Capacity (HEPHAESTUS_WORKER_REVIEW_MAX, HEPHAESTUS_WORKER_MENTOR_MAX) defaults to auto and auto-sizes from Runtime.availableProcessors(). Override only if the host is noisy.

Graceful drain

On SIGTERM the worker:

  1. Sends Heartbeat{draining=true} to the hub so the dispatcher stops claiming new jobs for it.
  2. Waits up to hephaestus.worker.drain.timeout (default 5 min) for in-flight jobs to finish.
  3. Cancels remaining jobs cleanly — the NATS consumer redelivers via MaxDeliver.

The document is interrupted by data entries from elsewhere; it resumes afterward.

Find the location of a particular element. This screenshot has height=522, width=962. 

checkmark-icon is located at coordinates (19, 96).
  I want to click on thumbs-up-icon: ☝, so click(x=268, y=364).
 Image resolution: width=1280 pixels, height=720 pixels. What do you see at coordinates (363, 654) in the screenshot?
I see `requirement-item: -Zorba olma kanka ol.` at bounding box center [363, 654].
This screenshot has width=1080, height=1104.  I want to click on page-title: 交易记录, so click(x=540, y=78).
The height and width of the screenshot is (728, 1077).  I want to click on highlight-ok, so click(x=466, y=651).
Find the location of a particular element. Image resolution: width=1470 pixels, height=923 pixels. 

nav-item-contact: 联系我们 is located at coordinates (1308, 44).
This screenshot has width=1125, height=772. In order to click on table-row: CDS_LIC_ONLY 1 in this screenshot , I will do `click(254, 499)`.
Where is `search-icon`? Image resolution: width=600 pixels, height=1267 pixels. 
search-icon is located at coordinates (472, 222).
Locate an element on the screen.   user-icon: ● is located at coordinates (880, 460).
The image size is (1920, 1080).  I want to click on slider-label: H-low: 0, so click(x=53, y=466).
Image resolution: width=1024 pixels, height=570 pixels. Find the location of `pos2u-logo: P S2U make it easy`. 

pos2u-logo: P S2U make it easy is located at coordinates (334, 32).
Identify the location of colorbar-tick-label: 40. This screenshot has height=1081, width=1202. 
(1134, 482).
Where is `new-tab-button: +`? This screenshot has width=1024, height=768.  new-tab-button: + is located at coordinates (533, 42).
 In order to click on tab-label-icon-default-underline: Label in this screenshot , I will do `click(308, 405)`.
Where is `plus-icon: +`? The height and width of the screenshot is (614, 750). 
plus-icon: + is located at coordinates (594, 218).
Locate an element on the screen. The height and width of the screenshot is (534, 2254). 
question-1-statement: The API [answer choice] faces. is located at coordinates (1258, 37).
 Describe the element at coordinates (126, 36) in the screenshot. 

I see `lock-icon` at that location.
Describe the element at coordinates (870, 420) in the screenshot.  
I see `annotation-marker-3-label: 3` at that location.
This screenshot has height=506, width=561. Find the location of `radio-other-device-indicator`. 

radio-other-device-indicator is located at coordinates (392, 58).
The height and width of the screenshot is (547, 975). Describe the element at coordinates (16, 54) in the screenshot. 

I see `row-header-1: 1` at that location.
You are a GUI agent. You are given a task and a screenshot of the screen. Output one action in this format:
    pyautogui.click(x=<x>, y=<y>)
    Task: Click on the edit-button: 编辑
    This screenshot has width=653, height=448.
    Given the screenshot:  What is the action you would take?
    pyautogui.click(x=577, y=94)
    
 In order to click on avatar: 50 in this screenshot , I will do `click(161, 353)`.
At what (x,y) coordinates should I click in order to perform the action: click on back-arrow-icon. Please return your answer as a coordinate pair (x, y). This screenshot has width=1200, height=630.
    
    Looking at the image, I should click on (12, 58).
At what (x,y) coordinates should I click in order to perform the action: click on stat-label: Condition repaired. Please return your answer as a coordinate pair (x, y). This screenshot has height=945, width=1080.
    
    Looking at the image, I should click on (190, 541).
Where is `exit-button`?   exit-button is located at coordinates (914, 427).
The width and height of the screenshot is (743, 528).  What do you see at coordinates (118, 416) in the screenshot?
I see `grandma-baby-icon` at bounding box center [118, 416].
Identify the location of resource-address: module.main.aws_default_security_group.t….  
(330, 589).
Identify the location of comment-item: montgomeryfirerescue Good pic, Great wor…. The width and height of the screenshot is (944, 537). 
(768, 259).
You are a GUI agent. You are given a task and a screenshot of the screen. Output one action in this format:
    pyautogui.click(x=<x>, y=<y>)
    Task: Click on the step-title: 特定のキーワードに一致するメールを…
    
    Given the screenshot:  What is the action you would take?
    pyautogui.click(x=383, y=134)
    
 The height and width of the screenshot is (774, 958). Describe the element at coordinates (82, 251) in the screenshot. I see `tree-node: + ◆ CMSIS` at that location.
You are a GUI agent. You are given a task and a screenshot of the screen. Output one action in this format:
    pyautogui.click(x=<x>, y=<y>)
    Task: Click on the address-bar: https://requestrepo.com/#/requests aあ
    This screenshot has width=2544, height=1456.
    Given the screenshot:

The compose template pins stop_grace_period: 6m to give the JVM 60s of headroom before Docker SIGKILLs.

See also

The full design rationale lives in the architecture decision records under docs/decisions/:

  • ADR 00050005-two-role-runtime-via-conditional-on-property.md. Original two-role design.
  • ADR 00080008-webhook-runtime-role.md. Webhook role rationale.
  • ADR 00090009-worker-runtime-substrate-wss-control-channel.md. Worker substrate + WSS.